Why does it not matter if the state is unstable? If I'm operating a cluster that can't settle, I'd like to know immediately!
- Given the Controller pattern, why isn't there support for "Cloud Native" architectures?
- I would like to have a ReplicaSet which scales the
replicas
based on some simple calculation for queue depth (eg: queue depth / 16 = # replicas) - Defining interfaces for these types of events (queue depth, open connections, response latency) would be great
- Basically, Horizontal Pod Autoscaler but with sensors which are not just "CPU"
- I would like to have a ReplicaSet which scales the
- Why are the storage and networking implementations "out of tree" (CNI / CSI)?
- Assuming it's for "modularity" and "separation of concerns"
- Given the above question, why is there explicit support for Cloud providers?
- eg: LoadBalancer supports AWS/GCP/Azure/..
And for the largest open topic, even though this is not Kubernetes' fault, I have a rant I need to get out
Stringy types
The Kubernetes "community" seem to have absolutely hell-bent on making their lives harder by basing tools on text interpolation of all things. It's like they saw Ansible and thought, "Hey, that looks terribly painful. Let's do that!".
Check out this RabbitMQ scaler (KEDA, maintained by Microsoft) as an example:
value: Message backlog or Publish/sec. rate to trigger on. (This value can be a float when mode: MessageRate)
What do you mean that the type for value
depends on the value of mode
?? And what do you mean mode
is a string when it should be an enum??
How did Helm manage to become popular?? How is it possible for a tool like this to do text templating of all things that could be done?
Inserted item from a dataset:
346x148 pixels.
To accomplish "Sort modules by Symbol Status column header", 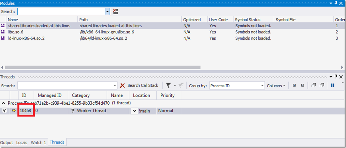I will pyautogui.click(x=247, y=20).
Take this arbitrary NGINX chart and check how most values are handled with manual string indentation:
{{- include "common.tplvalues.render" ( dict "value" .Values.commonAnnotations "context" $ ) | nindent 4 }} 14 {{- end }}
or
{{- toYaml { "rollingUpdate": {}, "type": "RollingUpdate" } .Values.updateStrategy | nindent 4 }}
Why are we generating a structured language (YAML), with a computer, by manually adding spaces to make the syntax valid? There should be no intermediate text-template representation like this one.